Ryan was shocked that her anecdote provoked outrage – she got on with the guy! She also wanted to go home early. But it exposed something wider: a deliberate absolutism around sex, a sense that the cost of the #MeToo movement was performed chastity. “I’ve always found this interesting, in discussions about sex, consent and exploitation, the people who don’t understand the nuance of it. Therefore if this is abuse, why isn’t that abuse?” She mentions the linking of certain remarks to lyrics in popular music. “Some individuals said: ‘Well, how’s that dissimilar?’ I thought: ‘How is it comparable?’”

She would never have moved to London in 2008 had it not been for her then boyfriend. “Everyone said: ‘Don’t go to London, they have vermin there.’ And I hated it, because I was instantly poor.”

‘I knew I had material’

She got a job in retail, was diagnosed an autoimmune condition, which can sometimes make it difficult to get pregnant, and at 23, decided to try to have a baby. “When you’re first diagnosed something – I was quite ill at the time – you go to the darkest possibility. My logic with my boyfriend was, we’ve had so many ups and downs, if we haven't separated by now, we never will. Now I see how lengthy life is, and how many things can transform. But at 23, I couldn’t see it.” She was able to get pregnant and had Violet.

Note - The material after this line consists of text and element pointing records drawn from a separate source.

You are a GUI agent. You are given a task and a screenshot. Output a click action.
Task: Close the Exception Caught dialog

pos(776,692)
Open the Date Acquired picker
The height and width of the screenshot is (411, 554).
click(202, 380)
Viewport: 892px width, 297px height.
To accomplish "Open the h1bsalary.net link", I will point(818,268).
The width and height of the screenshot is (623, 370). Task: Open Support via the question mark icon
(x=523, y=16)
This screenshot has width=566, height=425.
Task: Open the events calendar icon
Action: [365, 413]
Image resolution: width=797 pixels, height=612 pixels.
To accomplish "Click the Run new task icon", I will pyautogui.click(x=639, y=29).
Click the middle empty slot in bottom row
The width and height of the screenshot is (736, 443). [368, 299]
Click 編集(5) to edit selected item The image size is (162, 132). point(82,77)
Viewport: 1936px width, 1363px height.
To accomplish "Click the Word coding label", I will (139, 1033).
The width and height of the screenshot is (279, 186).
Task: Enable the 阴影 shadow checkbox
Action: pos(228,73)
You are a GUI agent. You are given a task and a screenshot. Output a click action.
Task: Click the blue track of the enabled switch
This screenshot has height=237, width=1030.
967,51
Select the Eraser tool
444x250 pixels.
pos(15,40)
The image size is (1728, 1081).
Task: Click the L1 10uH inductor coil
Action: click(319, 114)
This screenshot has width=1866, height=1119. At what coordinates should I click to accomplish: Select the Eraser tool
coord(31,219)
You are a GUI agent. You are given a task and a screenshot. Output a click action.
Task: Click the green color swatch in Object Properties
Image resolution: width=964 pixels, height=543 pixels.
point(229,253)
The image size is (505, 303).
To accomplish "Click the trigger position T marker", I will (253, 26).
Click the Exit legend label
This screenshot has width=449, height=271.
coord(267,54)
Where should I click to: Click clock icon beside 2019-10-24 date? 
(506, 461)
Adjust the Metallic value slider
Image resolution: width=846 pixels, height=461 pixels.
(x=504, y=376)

The next bit sounds as high-pressure as a tense comedy film. While on parental leave, she would take care of Violet in the day and try to make her way in performance in the evening, carrying her daughter with her. She felt from her sales job that she had no problem persuading others, and she had faith in her quickfire wit from her time at Hooters; more than that, she says bluntly, “I felt sure I had jokes.” The whole industry was shot through with bias – she won a prestigious comedy award in 2008, just over a year after she’d started performing, a prize that was created in the context of a ongoing debate about whether women could be funny

Alyssa Silva
Alyssa Silva

Elara is an experienced editor and novelist passionate about helping new writers find their voice and navigate the publishing world.